I have a dunlop latex mattress with an organic cotton cover on it. The mattress came in three 3" layers (one soft, one medium, and one firm) and the cover zips on and off. There are NO inner springs or structure at all. It's not pillow top, but it's super comfortable. From my experience, I don't know why you'd need a pillow top on a latex mattress like this. It's already just right. Besides, you can adjust which firmness layer you want on top.

I can see how a person might want a pillow top if they get a really firm (non-latex) mattress underneath, particularly one with innersprings. The pillow top adds some softness where you directly lay.

The nice thing about not having a pillow top is that you can flip the mattress and use it on either side. The other nice thing about not having a pillow top is that you won't get the body impressions in the pillow top material after a few years. Not having a pillow top would also be safer for a LO.

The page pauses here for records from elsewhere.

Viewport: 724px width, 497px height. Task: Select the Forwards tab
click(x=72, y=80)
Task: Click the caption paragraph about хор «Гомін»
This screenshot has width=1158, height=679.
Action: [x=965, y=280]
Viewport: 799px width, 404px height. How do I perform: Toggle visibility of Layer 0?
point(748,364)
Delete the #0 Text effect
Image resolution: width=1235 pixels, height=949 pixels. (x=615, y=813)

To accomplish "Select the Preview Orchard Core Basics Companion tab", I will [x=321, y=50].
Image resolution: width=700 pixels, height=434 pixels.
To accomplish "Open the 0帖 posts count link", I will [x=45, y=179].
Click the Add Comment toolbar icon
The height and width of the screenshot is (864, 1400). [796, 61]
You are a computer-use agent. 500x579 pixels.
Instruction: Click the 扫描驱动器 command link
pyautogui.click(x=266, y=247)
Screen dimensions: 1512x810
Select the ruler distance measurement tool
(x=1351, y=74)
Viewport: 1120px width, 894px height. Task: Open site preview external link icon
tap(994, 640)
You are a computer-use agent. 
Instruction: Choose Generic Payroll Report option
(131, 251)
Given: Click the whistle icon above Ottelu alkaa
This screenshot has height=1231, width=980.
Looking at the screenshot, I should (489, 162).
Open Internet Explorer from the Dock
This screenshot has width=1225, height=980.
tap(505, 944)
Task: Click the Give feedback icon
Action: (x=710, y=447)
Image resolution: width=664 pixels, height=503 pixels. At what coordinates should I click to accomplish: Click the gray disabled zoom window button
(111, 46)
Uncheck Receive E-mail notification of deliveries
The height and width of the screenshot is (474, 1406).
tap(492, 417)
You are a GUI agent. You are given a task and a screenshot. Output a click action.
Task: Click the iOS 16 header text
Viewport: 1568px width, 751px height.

I went to a local place and laid on a latex mattress similar to the one I ordered. I was able to test the different firmnesses: soft, med and firm in both 9" and 6" thicknesses. From that I figured out roughly what I wanted. FWIW, I thought that 6" might be okay for a sofa but not for everyday sleeping on, while the 9" was the perfect thickness. In any case, I ordered mine online and kind of blind about not trying that one specifically, but I had a really good idea of how a latex mattress felt after having tested one locally. It was handy they gave me one layer of each firmness so I could adjust a bit.

The only benefit to the "standard mattress" style one that I could see is that sometimes they give you edge protection in them. It keeps the edge from being so ... squishy. But if they do that, typically it's something that's not organic and natural...like high density polyurethane foam. I don't find the soft edges to be a problem at all. Other than that, the "standard mattress" style typically costs a LOT (the ones I've seen anyway), and you can't change the layers.

Latex is heavy, and it was nice to be able to move each of the three boxes upstairs separately, rather than try to lug one very heavy, thick latex mattress up the stairs.

If you get a latex mattress and are going to have a LO on it, be sure to get a waterproof cover! Otherwise you have quite a sponge there.


----------



## Elizabeth2008 (Nov 26, 2008)

I just recently ordered the Savy sleep latex mattress from the Natural Sleep Store. The serenity: http://thenaturalsleepstore.com/organic-mattress.html

I LOVE it. I got medium/firm and it's pretty firm. I like a firm mattress, but sort of wish I had gotten one layer of soft for the top. But it's still awesome. You can get it by itself (without a foundation) if you have a platform bed, or buy it with the foundation for a regular bed. The latex layers come separately and you put them inside an organic cotton/wool casing. The casing is HIGH quality and it actually smelled like sheep. You'd think that would be a turn off, but I loved it! it was just so clear that this was pure wool that hadn't been treated with a bunch of chemicals!


----------



## nukuspot (May 10, 2007)

NAK

When the mattresses are layered like that, that is what the latex people call a pillowtop! So in latex speak, you all have "pillowtops!"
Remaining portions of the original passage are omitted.